Nadav: I find great possibilities when photographing people who are well known. Of course initially I have the attention of my audience because there is a great reverie inherent in gazing upon celebrities. To see them display or evoke the emotion that we all feel can heightens the effect for the viewer. The emotion felt is amplified, almost as if a colour appears brighter. If this causes us to discover deeper meaning, then the work is successful. I think most of us are affected by and recognise vulnerability, love, terror, melancholy, loneliness and envy, among so many other human qualities.

David: Subject, artist, viewer. These are all different mental spaces, in a way. The artist encounters a subject. The artist makes an image. The image is placed somewhere. On a wall, in a magazine, in a book. The viewer sees it before them, but really it is in their head by that point, meeting their past and present, and heading into a future that neither the subject nor the artist can know.

Nadav: Definitely.

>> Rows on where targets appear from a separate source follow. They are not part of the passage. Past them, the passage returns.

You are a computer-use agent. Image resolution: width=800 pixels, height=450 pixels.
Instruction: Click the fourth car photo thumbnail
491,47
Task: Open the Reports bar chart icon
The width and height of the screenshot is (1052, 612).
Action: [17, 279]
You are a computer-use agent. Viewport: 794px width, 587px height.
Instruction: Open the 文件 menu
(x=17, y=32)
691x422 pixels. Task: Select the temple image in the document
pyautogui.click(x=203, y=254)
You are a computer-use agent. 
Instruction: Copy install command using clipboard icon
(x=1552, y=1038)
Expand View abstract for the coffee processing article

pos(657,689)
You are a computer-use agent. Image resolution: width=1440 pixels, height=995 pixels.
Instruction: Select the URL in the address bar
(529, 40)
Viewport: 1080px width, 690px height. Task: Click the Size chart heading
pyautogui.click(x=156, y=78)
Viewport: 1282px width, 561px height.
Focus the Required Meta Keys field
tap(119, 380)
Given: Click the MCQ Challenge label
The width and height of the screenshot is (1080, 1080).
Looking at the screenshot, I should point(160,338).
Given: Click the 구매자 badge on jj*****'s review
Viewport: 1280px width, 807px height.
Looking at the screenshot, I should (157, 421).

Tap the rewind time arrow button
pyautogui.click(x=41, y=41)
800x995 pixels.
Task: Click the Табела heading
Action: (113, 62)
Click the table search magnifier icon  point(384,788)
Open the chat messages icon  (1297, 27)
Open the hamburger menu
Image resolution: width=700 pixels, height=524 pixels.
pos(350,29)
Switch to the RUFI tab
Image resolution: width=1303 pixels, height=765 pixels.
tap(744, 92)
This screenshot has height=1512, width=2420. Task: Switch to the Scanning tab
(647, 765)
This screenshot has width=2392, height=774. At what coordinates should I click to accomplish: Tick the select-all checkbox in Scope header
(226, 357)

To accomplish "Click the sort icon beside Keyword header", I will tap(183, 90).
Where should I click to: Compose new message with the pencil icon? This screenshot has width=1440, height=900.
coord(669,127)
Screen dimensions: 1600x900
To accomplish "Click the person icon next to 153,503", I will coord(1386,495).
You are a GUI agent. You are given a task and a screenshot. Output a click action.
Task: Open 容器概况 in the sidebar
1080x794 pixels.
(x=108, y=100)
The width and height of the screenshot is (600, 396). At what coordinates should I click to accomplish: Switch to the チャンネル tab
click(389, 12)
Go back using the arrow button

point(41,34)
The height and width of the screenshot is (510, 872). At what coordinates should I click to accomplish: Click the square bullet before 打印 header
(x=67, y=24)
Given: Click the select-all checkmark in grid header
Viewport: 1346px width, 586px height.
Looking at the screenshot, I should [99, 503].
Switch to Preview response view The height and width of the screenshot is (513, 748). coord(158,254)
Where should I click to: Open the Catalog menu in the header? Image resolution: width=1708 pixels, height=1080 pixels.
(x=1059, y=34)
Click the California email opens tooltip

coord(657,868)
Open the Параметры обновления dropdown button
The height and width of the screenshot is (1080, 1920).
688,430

Recently I saw a Dorothea Tanning exhibition and learned that she too was very influenced by Dadaism. (More than influenced; she married Max Ernst!). It was wonderful to encounter her Self Portrait 1944, which I had never seen before. I was awestruck, realising that at some level we were very connected in our needs to express something of another world or maybe the subconscious. What brought this on was seeing the similarities with two of my pictures, ‘She Once Held An Oar’ from my series Dust and ‘Diver’ from God’s Country.  All three pictures look at a human figure, alone in the landscape. They show a beautiful world but beneath there is loneliness, or maybe it is excitement at the possibility of voyage. Me, the viewer, is voyeuristically behind a figure that is looking in front of them, outward to the world, but into the picture. The parallel worlds that pictures like this can occupy are clear to me.

David: Yes, I think this is an essential character of images, but it is often overlooked.

Nadav: From beneath the surface beauty comes an existential call that touches questions of destiny and the unknown. The works of Hans Bellmer, Man Ray, Raoul Hausmann, Dali and Hans (Jean) Arp have also had a big influence on me. Although my work is not surreal, the feeling I get from the work of these artists is something I always search for. For example, Jean Arp’s sculptures were very informative when I began photographing the nudes that became the series Bodies – 6 Women, 1 Man.

David: I can see that. The ever-shifting relations between volume and flatness, depth and flatness, the knowable and the unknowable. This is what surfaces seem to be for you, whether the surface is skin, rock, water or the surface of the image itself.

Nadav: Yes, with this interest in these relations, it is no wonder I am so attracted to water, and especially dark water. Anything that alludes to the unknown. When photographing on the Yangtze River I showed man as small against the backdrop of the landscape we have so drastically and quickly altered. This is where portraits of people come in, because a portrait is in a way a closer cropped version of a figure in a landscape.

David: It is interesting that you put it this way. Very often I find myself wondering what landscapes your sitters were in just before they came to you, what it was – out there in the world – that is on their mind as you make the photograph.

Nadav: A portrait is one way of looking at some facets of our condition. There is a precious and beautiful flicker of understanding, or the opposite, that shows itself for short periods and disappears. These periods, which I must see and try to photograph, are often responses to the light or the atmosphere that the light imbues. I must try to recognise them as an image that has what I love: depth of feeling, vulnerability and poise, pride and soul, a recognition of something more than just this moment now. Little of this is clear to me, but this is the best I can do to explain it.